(Text and item location entries)
+---+

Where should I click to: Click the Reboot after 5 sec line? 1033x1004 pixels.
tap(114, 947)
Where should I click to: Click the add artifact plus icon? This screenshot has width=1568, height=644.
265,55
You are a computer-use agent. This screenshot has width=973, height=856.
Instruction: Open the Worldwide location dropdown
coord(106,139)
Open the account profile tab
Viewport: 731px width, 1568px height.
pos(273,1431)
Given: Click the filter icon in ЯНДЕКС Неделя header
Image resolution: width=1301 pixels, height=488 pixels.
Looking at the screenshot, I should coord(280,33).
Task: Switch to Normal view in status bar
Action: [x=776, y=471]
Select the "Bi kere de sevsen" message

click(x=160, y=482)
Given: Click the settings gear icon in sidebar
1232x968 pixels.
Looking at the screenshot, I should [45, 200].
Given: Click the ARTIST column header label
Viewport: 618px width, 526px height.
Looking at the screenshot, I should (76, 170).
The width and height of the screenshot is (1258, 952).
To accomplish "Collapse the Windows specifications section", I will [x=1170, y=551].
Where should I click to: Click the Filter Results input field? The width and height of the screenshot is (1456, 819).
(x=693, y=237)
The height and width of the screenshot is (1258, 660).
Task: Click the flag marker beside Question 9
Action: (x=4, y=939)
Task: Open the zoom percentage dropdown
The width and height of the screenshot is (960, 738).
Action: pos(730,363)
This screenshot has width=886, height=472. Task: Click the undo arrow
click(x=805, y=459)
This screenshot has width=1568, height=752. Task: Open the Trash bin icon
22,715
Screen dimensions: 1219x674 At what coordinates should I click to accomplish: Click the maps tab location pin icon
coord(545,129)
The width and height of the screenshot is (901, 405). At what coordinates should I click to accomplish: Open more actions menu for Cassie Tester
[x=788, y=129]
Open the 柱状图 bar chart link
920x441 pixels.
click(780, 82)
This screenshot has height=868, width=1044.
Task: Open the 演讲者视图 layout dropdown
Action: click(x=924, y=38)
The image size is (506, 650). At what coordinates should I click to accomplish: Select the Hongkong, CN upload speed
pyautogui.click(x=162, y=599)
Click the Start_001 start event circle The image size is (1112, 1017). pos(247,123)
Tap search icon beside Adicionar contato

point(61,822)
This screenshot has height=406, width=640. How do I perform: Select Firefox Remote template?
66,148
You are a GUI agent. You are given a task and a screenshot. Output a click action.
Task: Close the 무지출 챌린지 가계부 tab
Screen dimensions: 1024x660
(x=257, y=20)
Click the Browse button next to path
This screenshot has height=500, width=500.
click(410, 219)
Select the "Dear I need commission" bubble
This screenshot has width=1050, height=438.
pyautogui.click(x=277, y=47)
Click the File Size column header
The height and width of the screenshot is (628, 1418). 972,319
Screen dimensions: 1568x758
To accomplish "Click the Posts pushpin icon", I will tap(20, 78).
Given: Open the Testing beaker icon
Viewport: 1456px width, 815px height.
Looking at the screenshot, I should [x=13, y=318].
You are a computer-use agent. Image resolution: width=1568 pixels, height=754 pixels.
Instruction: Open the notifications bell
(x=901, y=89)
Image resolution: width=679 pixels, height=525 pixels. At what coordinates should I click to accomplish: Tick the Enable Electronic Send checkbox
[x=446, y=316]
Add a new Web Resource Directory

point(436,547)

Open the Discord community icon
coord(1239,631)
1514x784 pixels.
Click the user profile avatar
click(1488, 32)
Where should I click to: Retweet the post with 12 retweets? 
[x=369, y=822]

+---+

Extract the part of the material that opens with the line containing "The image size is (506, 650)." and runs through the end of the material, and repeat those lines exactly.

**FINISHED ANSWER:**
The image size is (506, 650). At what coordinates should I click to accomplish: Select the Hongkong, CN upload speed
pyautogui.click(x=162, y=599)
Click the Start_001 start event circle The image size is (1112, 1017). pos(247,123)
Tap search icon beside Adicionar contato

point(61,822)
This screenshot has height=406, width=640. How do I perform: Select Firefox Remote template?
66,148
You are a GUI agent. You are given a task and a screenshot. Output a click action.
Task: Close the 무지출 챌린지 가계부 tab
Screen dimensions: 1024x660
(x=257, y=20)
Click the Browse button next to path
This screenshot has height=500, width=500.
click(410, 219)
Select the "Dear I need commission" bubble
This screenshot has width=1050, height=438.
pyautogui.click(x=277, y=47)
Click the File Size column header
The height and width of the screenshot is (628, 1418). 972,319
Screen dimensions: 1568x758
To accomplish "Click the Posts pushpin icon", I will tap(20, 78).
Given: Open the Testing beaker icon
Viewport: 1456px width, 815px height.
Looking at the screenshot, I should [x=13, y=318].
You are a computer-use agent. Image resolution: width=1568 pixels, height=754 pixels.
Instruction: Open the notifications bell
(x=901, y=89)
Image resolution: width=679 pixels, height=525 pixels. At what coordinates should I click to accomplish: Tick the Enable Electronic Send checkbox
[x=446, y=316]
Add a new Web Resource Directory

point(436,547)

Open the Discord community icon
coord(1239,631)
1514x784 pixels.
Click the user profile avatar
click(1488, 32)
Where should I click to: Retweet the post with 12 retweets? 
[x=369, y=822]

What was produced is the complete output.